[Document text]
● ● ● ● ●
Background

The question of a reliable and non-polluting energy supply has been a major issue for a number of decades, and has acquired renewed importance in view of recent considerable geopolitical changes. Every technologically feasible proposal to contribute to the long-term goal of secure and clean energy production can only be welcomed. One long-term effort is the creation of the technology needed for controlled nuclear fusion. Several strategic venues are being or have been pursued in this quest; magnetic confinement, inertial confinement and muon catalyzed fusion, with the latter being the one relevant here. For a review, see, e.g. [2], and for recent work, we refer to [3].

From the outset, we would like to emphasize that this comment is not intended as a critique of muon catalyzed fusion per se. Neither is it a comprehensive review of the status of present knowledge and research in this field. We merely want to emphasize that the muon source that has been advertised in a recent publication [1] is not based on solid and credible experimental results, and it is no realistic avenue for furthering the field of muon catalyzed fusion.

Muon catalyzed fusion refers to the process in which a negative muon (\(\mu ^-\)) is injected into a mixture of hydrogen isotopes and through a series of steps forms a diatomic ion with the \(\mu ^-\) replacing the electron as the binding particle. Due to the large mass of the muon, about 200 times that of the electron, the distance between the nuclei is reduced to the extent that fusion can occur. The most promising reaction involving muon catalyzed fusion utilizes mixtures of deuterium and tritium resulting in the reaction \(\mathsf (t^+d^+\mu ^-)\rightarrow {^4}He^{2+} + n +\mu ^-\) The released energy is 17.6 MeV.

Muon catalyzed fusion was first observed in 1956 in a serendipitous discovery [4, 5] in a bubble chamber filled with liquid hydrogen, contaminated by small amounts of deuterium. From the point of view of fundamental physics, the involved phenomena are all well-understood and well-established. The main problem with the use of this method for a practical source of energy is the limited number of fusion reactions that a muon can catalyze (currently calculated to be about 150), primarily due to the muon sticking to the alpha particle about once every 200 reactions. An intense and cheap source of muons would go a long way to making muon catalyzed fusion practical.
● ● ● ● ●
[Provided material]
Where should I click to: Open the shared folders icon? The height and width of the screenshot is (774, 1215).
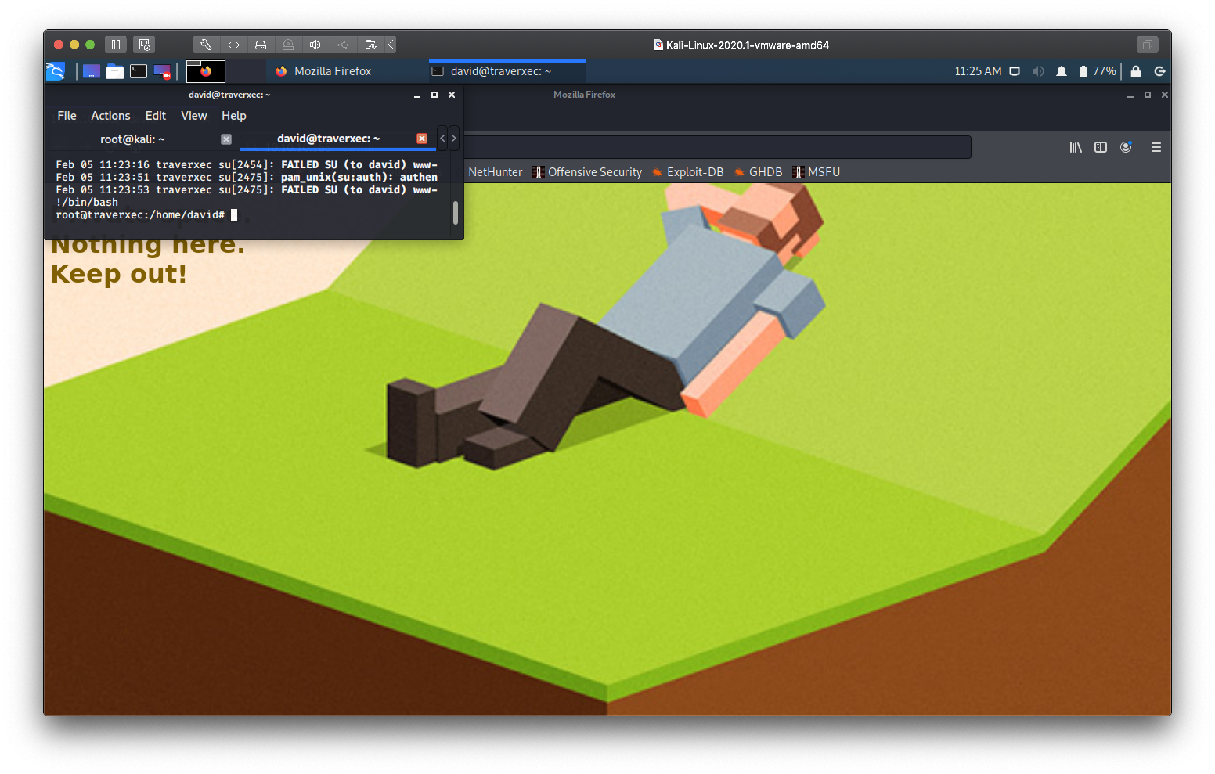[371, 45]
● ● ● ● ●
[Directions for this task]
Continue the commentary on muon catalyzed fusion from the point where it stops.

[Reply to the task]
A recent publication [1] claims experimental proof of principle of a high intensity muon source that operates at practically no energy cost, of 0.25 MeV per produced muon (calculated below). The source is based on a postulated new aggregation state of hydrogen, so-called ultra-dense hydrogen (UDH), claimed to have been discovered in 2009 (for deuterons) [6] and 2013 (for protons) [7].

Main text

To be technologically interesting, ideas must by necessity be scientifically sound. This is where ref. [1] fails. The postulated source is based on reactions in the so-called ultra-dense hydrogen, located on a surface in the experimental chamber. The claims on the properties of ultra-dense hydrogen would imply revolutionary new physics, if true, and it is worth listing some of the most important ones. The properties of UDH reported by Holmlid and collaborators vary a little over time, but can be summarized as:

  • The interatomic (proton–proton or deuteron–deuteron) distance is 2.3 pm (\(2.3 \times 10^{-12}\) m), although values down to 0.56 pm are also mentioned.

  • The stated density is 1000 kg/cm3 for some types.

  • UDH is claimed to be superconducting and superfluid not only at but also several hundred kelvin above room temperature.

  • UDH is claimed to be the most stable material that exists.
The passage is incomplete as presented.